3CL Protease Inhibitors
The Potential Key to Combating the SARS-CoV-2 Virus Life Cycle
The stages in the virus life cycle include binding, entry, breakdown of proteins into smaller polypeptides or amino acids, and RNA replication.
Nidovirus coronaviruses, like any other virus, is a single strand of RNA (or DNA) wrapped in a protein envelope. The RNA contains the genetic instructions the virus needs to make copies of itself. Viruses spread with a simple two-step process:
I. Break into a healthy cell
II. Hijack the cell’s own mechanisms to make copies of itself
Studies have shown, however, that by using protease inhibitors, we can stop the virus’ ability to replicate itself, halting the spread in it tracks. To understand how this is done, let’s take a closer look at the SARS-CoV-2 virus lifecycle:
First, the virus must get inside the cell. Every virus does this slightly differently, but Coronaviruses use their signature “spikes” to fuse themselves to a cell’s outer membrane and then squeeze their way inside.

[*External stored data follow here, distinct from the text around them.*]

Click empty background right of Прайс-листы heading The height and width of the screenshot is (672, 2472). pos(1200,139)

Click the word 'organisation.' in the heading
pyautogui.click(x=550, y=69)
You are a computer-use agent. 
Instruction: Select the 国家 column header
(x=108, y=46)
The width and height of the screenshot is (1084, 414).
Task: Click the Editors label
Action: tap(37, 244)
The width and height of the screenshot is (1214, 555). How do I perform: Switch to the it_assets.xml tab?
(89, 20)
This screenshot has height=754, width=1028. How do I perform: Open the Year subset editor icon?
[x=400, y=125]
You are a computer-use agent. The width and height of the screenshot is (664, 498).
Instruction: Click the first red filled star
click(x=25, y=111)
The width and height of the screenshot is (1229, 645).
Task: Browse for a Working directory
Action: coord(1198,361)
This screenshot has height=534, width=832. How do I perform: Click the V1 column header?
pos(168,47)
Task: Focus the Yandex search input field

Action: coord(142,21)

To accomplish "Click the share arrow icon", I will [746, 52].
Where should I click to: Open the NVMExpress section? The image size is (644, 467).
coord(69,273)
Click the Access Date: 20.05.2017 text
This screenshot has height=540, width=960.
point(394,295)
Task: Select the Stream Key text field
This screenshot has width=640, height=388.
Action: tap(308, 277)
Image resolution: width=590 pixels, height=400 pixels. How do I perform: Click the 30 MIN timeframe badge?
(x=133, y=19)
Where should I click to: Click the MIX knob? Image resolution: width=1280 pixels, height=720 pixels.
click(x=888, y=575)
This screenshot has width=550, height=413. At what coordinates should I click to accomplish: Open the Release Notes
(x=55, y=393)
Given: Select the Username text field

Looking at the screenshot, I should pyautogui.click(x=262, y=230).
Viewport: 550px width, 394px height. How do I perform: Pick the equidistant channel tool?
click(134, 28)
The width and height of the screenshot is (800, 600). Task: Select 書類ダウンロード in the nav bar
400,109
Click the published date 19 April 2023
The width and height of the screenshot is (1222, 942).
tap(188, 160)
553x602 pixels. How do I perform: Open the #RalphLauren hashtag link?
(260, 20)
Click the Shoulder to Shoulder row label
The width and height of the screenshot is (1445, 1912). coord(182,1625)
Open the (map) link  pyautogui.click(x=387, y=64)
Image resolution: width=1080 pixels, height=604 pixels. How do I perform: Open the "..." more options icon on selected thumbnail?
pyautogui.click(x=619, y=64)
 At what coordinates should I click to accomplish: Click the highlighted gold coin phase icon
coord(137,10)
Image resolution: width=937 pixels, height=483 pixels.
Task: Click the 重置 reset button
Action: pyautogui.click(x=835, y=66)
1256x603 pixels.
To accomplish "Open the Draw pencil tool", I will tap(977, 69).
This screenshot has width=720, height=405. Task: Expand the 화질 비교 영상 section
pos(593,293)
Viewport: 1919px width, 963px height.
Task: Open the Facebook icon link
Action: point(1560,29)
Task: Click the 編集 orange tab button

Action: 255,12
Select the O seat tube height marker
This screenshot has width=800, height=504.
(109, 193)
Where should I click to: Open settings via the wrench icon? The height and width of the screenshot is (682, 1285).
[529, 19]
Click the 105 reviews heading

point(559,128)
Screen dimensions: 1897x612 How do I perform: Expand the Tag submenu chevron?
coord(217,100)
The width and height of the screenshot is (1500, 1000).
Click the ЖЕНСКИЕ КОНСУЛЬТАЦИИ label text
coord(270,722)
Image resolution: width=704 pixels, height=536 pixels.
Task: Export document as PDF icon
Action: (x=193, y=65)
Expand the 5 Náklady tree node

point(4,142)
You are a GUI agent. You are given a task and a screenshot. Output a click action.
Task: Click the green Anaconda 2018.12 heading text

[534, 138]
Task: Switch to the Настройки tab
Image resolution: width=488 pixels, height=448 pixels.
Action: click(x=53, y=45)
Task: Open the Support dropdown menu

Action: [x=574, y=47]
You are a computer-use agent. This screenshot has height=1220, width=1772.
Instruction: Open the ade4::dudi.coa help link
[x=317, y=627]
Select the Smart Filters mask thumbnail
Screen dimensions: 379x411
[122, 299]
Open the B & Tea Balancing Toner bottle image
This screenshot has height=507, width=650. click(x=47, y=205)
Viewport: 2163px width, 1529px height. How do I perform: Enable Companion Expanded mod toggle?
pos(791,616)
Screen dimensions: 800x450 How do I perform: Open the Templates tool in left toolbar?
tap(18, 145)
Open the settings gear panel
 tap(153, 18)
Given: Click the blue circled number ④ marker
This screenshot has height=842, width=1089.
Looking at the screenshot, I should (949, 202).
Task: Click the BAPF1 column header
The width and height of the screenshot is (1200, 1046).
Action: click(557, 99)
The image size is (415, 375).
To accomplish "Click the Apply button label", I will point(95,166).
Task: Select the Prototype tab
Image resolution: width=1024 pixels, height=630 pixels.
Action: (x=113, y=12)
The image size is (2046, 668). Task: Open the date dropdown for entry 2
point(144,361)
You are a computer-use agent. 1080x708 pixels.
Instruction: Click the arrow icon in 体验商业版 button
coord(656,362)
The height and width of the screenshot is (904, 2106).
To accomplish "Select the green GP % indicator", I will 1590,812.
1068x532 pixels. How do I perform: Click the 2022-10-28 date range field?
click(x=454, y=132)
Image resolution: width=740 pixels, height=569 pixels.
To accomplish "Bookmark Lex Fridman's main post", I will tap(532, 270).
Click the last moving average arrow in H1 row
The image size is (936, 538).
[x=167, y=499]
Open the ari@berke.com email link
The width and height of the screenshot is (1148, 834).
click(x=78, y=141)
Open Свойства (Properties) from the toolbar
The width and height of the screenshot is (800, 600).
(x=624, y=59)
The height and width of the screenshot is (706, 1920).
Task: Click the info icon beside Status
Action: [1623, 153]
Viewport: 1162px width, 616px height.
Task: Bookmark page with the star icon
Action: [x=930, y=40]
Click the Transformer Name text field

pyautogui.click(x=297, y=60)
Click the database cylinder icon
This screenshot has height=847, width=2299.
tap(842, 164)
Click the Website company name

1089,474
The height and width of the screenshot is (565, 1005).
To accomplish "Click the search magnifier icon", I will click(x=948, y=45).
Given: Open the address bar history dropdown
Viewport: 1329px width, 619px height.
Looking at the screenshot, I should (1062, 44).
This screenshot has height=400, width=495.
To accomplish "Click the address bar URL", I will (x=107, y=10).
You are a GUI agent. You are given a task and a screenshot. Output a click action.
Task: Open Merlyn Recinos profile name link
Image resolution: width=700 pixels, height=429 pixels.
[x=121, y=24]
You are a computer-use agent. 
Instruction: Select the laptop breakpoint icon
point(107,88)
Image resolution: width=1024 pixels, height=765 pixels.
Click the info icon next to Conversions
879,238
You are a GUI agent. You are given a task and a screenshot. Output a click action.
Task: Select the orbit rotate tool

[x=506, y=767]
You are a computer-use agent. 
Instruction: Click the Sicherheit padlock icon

Once inside, the virus RNA instructs the cell’s machinery to make a long polypeptide (protein) containing special enzymes. This long protein must be cut apart to liberate the enzymes for the virus to replicate. To accomplish this, the virus also encodes a special ‘scissors’, called 3CL protease, which cleaves the polypeptide up into the different enzymes that then become functional
Before these enzymes can start working, they need to be separated from each other. The protease enzyme acts like a pair of scissors, cutting the polypeptide up into the different enzymes that then become functional.
When the protease enzyme comes in contact with a protease inhibitor, it's prevented from functioning. Protease inhibitor drugs are designed to tightly bind to the protease enzyme, blocking its ability to cleave. This shuts down the entire virus-making apparatus, leaving it unable to make a single virus.